A colloquial term for persistent cognitive difficulties, brain fog is marked by impairments in executive functions, memory, attention regulation, and motivation. People report problems finding words and other memory lapses. They have difficulty making decisions. They lack mental energy. They find themselves easily confused, experiencing a loss of mental sharpness. They have trouble concentrating and processing information. Some, but not all, suffer headaches.

In their own words, people describe “slow and sluggish thinking,” “fuzziness,” “blur,” being “not their usual self.” Many healthy people have experienced such symptoms briefly, during a bout of the flu, say, or after a night of heavy celebrating. But those who experience brain fog find themselves seriously disabled, unable to resume roles they once mastered.

Patients can lose a significant chunk of cognitive power compared to before infection. In a study conducted at Kings College London, subjects suffering from long COVID exhibited an average 28 percent decrease in memory, attention, and reasoning. Those who reported being the sickest demonstrated a whopping 57 percent decline in cognitive function compared to their pre-illness state.

No one knows what causes post-COVID brain fog, but many ideas have been put forth and are under active investigation. It is possible that the coronavirus directly targets neuronal cells, causing dysfunction of the mitochondria, the power plants in all cells. Recent research shows that the SARS virus can block the expression of core mitochondrial genes in animals; that process is visible in autopsy tissue from patients who had had COVID.

Its high energy requirements—the adult brain weighs three pounds, representing 2 percent of body weight, but consumes 20 percent of the body’s fuel—mean that cerebral tissues have a high metabolic demand. A reduction in energy output due to compromised mitochondrial function would have its most disruptive effect on the most energy-demanding brain operations, such as executive function.

Neural inflammation may be another cause of brain fog. As with chemotherapy, long associated with “chemo brain,” the cognitive dulling many cancer patients experience during treatment, COVID-19 causes neural inflammation. The viral attack activates glial cells, the brain’s immune responders, with downstream effects on cognitive function.
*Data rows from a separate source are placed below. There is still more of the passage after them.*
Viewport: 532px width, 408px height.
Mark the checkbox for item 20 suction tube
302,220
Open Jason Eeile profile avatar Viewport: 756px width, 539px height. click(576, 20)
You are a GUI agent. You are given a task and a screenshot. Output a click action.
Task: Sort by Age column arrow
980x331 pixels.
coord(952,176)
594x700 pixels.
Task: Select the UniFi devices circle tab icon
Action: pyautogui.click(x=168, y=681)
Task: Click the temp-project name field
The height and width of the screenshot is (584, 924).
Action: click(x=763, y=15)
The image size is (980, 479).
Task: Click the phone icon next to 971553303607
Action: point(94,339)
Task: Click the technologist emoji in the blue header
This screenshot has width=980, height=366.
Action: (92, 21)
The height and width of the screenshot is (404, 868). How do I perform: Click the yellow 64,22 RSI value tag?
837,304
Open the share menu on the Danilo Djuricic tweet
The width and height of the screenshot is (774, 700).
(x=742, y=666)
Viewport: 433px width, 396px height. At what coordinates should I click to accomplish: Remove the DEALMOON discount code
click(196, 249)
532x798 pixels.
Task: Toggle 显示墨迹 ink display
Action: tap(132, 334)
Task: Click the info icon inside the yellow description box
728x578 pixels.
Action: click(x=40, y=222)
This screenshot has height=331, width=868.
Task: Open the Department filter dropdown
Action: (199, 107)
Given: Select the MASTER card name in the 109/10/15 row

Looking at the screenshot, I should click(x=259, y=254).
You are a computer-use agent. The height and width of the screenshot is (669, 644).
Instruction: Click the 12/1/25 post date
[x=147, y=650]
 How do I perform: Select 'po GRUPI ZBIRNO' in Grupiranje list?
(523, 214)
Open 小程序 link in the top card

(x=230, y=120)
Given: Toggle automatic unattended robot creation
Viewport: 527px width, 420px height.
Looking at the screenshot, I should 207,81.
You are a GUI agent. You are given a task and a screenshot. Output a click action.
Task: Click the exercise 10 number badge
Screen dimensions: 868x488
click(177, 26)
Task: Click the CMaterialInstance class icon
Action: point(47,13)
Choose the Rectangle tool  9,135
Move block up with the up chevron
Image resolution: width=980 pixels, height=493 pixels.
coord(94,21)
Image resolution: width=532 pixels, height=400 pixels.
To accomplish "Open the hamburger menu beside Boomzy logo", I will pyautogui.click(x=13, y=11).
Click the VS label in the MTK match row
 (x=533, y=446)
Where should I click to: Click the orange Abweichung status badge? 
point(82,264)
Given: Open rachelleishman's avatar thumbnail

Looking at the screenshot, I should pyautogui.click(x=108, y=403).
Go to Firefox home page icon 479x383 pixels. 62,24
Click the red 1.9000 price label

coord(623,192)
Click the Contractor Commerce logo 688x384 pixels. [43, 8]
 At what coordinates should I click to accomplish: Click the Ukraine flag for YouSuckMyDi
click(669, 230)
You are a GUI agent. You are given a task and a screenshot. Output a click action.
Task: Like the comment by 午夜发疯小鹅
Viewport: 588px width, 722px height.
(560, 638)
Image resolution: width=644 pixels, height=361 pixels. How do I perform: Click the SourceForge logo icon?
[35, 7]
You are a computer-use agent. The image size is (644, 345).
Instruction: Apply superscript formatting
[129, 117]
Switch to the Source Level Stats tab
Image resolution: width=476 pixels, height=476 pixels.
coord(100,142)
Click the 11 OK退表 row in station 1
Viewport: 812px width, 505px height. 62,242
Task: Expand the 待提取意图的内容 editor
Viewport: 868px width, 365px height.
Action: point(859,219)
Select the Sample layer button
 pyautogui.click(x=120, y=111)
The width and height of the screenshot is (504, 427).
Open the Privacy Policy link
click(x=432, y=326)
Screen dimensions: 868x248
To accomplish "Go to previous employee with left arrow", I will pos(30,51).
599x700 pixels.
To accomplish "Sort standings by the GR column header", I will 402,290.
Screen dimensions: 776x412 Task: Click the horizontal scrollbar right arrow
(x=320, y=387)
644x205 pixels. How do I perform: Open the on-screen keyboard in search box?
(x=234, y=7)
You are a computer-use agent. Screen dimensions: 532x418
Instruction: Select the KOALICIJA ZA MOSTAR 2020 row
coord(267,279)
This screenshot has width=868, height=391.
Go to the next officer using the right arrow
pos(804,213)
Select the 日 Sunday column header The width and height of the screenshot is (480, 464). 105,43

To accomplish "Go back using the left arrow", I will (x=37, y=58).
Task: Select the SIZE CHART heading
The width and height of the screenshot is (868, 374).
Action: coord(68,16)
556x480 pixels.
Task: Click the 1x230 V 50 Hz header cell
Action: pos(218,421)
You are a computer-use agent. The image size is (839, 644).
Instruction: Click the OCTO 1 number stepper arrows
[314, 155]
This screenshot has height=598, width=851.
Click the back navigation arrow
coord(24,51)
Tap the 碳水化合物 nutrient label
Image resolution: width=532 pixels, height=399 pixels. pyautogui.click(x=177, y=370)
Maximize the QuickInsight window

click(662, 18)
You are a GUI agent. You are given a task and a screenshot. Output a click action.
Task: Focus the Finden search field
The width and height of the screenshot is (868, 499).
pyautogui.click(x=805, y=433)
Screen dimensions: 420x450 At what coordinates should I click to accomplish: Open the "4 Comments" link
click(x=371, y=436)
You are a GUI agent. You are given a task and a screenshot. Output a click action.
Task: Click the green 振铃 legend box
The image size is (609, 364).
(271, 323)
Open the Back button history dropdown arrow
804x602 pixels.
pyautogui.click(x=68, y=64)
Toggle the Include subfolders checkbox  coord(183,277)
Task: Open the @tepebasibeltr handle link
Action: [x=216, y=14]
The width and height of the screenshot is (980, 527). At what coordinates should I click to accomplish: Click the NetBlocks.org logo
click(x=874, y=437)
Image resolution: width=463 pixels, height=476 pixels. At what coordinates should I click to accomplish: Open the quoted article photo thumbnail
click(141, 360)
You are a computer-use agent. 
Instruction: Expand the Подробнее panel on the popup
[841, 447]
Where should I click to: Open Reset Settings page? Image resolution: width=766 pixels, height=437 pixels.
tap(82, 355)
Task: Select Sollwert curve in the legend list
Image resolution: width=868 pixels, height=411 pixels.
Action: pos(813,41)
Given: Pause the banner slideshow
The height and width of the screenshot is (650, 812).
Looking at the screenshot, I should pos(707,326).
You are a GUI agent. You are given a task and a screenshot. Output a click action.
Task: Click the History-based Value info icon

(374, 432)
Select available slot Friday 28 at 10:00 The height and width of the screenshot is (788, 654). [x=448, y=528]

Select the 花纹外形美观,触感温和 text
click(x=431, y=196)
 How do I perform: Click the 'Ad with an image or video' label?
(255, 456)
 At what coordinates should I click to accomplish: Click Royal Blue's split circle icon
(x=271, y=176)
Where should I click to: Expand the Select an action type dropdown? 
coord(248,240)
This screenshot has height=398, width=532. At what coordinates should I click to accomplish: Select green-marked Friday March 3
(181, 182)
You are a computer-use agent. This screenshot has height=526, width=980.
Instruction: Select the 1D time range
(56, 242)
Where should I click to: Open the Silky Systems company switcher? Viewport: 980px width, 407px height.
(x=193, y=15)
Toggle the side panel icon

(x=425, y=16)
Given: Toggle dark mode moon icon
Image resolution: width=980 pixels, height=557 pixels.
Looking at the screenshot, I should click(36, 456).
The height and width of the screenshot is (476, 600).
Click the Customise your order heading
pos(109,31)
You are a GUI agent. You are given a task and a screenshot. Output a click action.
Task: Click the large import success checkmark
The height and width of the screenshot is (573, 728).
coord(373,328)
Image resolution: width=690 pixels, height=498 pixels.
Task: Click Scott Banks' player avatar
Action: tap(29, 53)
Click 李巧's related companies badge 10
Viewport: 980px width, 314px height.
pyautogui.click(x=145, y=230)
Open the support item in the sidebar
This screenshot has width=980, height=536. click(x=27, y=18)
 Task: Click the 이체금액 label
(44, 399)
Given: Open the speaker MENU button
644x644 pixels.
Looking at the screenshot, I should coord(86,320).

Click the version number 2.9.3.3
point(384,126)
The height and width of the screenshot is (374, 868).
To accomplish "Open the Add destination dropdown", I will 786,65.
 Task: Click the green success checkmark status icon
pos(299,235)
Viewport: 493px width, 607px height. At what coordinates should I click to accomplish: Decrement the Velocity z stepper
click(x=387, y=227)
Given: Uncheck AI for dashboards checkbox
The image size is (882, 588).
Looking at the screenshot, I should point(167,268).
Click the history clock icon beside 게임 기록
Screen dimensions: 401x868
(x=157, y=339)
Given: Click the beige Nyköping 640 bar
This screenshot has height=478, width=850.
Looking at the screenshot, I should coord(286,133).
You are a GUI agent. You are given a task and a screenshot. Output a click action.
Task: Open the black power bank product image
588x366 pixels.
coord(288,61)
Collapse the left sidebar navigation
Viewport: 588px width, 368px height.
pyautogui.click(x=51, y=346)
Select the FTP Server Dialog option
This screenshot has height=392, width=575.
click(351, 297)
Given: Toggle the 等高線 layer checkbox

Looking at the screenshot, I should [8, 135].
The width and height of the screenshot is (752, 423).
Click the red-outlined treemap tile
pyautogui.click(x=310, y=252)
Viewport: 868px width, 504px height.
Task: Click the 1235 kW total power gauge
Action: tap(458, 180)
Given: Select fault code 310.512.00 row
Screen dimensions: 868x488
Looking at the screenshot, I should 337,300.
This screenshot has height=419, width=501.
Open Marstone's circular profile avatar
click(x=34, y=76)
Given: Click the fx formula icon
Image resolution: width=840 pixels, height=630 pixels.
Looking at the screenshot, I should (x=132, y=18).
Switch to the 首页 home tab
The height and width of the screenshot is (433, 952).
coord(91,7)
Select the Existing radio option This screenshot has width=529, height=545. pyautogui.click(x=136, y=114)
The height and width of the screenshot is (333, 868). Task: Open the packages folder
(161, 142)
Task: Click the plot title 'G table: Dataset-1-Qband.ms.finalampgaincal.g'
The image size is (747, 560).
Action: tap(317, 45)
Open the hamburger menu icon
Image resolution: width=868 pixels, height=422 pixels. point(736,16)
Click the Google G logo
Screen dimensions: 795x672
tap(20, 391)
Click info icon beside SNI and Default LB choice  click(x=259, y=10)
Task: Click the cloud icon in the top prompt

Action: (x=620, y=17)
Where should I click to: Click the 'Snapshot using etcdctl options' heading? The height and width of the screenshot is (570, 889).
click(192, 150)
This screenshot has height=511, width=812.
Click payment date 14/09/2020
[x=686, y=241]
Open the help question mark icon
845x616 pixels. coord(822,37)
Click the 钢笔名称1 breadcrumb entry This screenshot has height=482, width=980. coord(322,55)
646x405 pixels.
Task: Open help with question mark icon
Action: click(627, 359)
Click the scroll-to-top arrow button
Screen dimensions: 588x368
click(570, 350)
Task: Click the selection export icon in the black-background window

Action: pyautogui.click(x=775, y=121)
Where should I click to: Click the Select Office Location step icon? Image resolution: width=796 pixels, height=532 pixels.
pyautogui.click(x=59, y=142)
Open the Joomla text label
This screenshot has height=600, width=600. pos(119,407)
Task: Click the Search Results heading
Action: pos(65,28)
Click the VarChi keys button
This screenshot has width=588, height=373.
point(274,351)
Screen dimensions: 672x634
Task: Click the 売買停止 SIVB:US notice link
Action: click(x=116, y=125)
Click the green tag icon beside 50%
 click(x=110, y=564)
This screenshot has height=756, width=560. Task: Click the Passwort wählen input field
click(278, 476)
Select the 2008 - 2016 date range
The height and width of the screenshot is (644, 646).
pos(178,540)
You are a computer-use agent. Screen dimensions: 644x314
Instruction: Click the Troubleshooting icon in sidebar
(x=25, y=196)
The rampant release of inflammatory molecules such as cytokines can reduce neurogenesis, dendritic sprouting, and other mediators of cognitive resilience, hampering the brain’s ability to remain cognitively normal in the face of insults to it.

Further, virus particles lingering in the body may set off an ongoing or overactive immune response, causing collateral damage. The response may include production of auto-antibodies, proteins misdirecting their protective power against the body. Although the last word has yet to be written on the subject, at least one major study has eliminated neural inflammation as a cause of COVID-induced brain fog.

There’s also evidence that blood clots can cause the brain fog linked to COVID. Early in the pandemic, researchers and clinicians noted a tendency for patients hospitalized with severe COVID to experience organ damage due to blood clots. More recently, a team following patients who had been hospitalized for COVID in 2020 and 2021 identified elevated levels of two clot-inducing proteins (fibrinogen and D-dimer) in the blood of those who later had cognitive difficulties.

Patients who had higher than average levels of fibrinogen and D-dimer in their blood at the time of hospitalization later rated their general cognitive abilities as poorer in questionnaires than did low-fibrinogen patients. The high-fibrinogen group also tended to score worse on objective measures of memory and attention. The study, reported in Nature Medicine, supports the possibility that blood clots triggered during the acute stages of viral infection led to lingering symptoms, such as brain fog.

Researchers recently proposed a surprising additional pathway to brain fog—the gut. Persistent viral RNA, often found in the gut of patients with long COVID, triggers the immune system to release inflammatory molecules that, in their attempt to fight infection, do collateral damage, preventing the absorption of the amino acid tryptophan from food. Tryptophan is the precursor to serotonin. The resulting dearth of serotonin—most of the body’s supply of the neurotransmitter is produced in the gut—impedes communication between the gut and the brain, normally conducted via the vagus nerve. Most affected may be the hippocampus, resulting in memory difficulty.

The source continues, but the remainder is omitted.